Un marco europeo más interoperable
A nivel europeo, el Servicio Europeo de Peaje Electrónico (EETS) impulsa la interoperabilidad, permitiendo a los operadores circular por múltiples dominios con una sola unidad a bordo (OBU) y contrato. Aun así, cada país mantiene autonomía sobre tarifas, mecanismos de aplicación y diferenciación por emisiones de CO₂.
El desafío del apagón 2G
Uno de los principales retos es el inminente apagado de las redes 2G, que hará obsoletos muchos dispositivos antiguos. La combinación de nuevas exigencias GNSS y la retirada de redes 2G requiere que las flotas migren cuanto antes a dispositivos compatibles con 4G, para evitar interrupciones o sanciones por incumplimiento.
Anticiparse es clave
“La palabra clave es anticipación”, afirma My. Las empresas deben adelantarse a la escasez de dispositivos por la alta demanda y garantizar la transición tecnológica a tiempo. Como ejemplo, Francia prevé iniciar el nuevo sistema en 2027, pero el cierre del 2G llegará un año antes.

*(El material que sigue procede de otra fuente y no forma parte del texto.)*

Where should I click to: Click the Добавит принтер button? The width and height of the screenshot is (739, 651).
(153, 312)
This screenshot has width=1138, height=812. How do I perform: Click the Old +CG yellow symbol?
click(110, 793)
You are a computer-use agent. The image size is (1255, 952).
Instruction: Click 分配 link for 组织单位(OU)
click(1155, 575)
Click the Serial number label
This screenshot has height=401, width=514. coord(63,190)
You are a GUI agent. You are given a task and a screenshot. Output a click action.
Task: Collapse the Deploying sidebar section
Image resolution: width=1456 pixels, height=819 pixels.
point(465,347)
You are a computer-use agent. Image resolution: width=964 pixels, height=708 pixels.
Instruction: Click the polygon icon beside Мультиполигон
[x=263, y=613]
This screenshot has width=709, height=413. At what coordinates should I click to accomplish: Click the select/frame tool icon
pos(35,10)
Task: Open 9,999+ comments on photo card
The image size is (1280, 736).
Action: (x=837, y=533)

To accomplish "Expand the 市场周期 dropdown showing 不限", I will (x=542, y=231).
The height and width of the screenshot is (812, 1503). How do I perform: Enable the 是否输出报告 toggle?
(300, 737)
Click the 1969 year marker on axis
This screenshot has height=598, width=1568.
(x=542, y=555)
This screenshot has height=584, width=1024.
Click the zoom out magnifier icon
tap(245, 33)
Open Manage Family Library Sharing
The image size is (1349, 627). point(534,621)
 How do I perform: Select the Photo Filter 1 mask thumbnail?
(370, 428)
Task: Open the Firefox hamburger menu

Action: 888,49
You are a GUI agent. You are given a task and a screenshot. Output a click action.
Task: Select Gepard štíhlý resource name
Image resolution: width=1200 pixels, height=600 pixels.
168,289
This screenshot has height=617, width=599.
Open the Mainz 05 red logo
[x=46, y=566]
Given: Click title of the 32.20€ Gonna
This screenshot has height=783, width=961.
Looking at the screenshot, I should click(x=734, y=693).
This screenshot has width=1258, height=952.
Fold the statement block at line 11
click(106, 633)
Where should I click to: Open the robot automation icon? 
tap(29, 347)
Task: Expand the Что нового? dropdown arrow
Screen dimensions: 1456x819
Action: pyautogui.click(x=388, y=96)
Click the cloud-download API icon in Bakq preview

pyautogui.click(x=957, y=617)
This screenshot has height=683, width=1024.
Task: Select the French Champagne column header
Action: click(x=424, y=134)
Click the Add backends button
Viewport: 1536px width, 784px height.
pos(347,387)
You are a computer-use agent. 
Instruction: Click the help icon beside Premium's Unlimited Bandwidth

La propuesta de Axxès: soluciones a prueba de futuro
En respuesta a este escenario, Axxès ha lanzado su nueva OBU 4G GNSS, preparada para operar en los próximos dominios europeos. El dispositivo garantiza compatibilidad con los peajes de Países Bajos, Alsacia, Gran Est y otros países, ofreciendo una solución robusta y segura frente a los cambios tecnológicos y normativos.
Un cambio estructural en el peaje europeo
Según Axxès, esta transición no es un ajuste técnico, sino un cambio estructural que marcará la próxima generación de sistemas de peaje europeos. Para las empresas de transporte, prepararse hoy es la única manera de garantizar cumplimiento, continuidad operativa y competitividad en el futuro.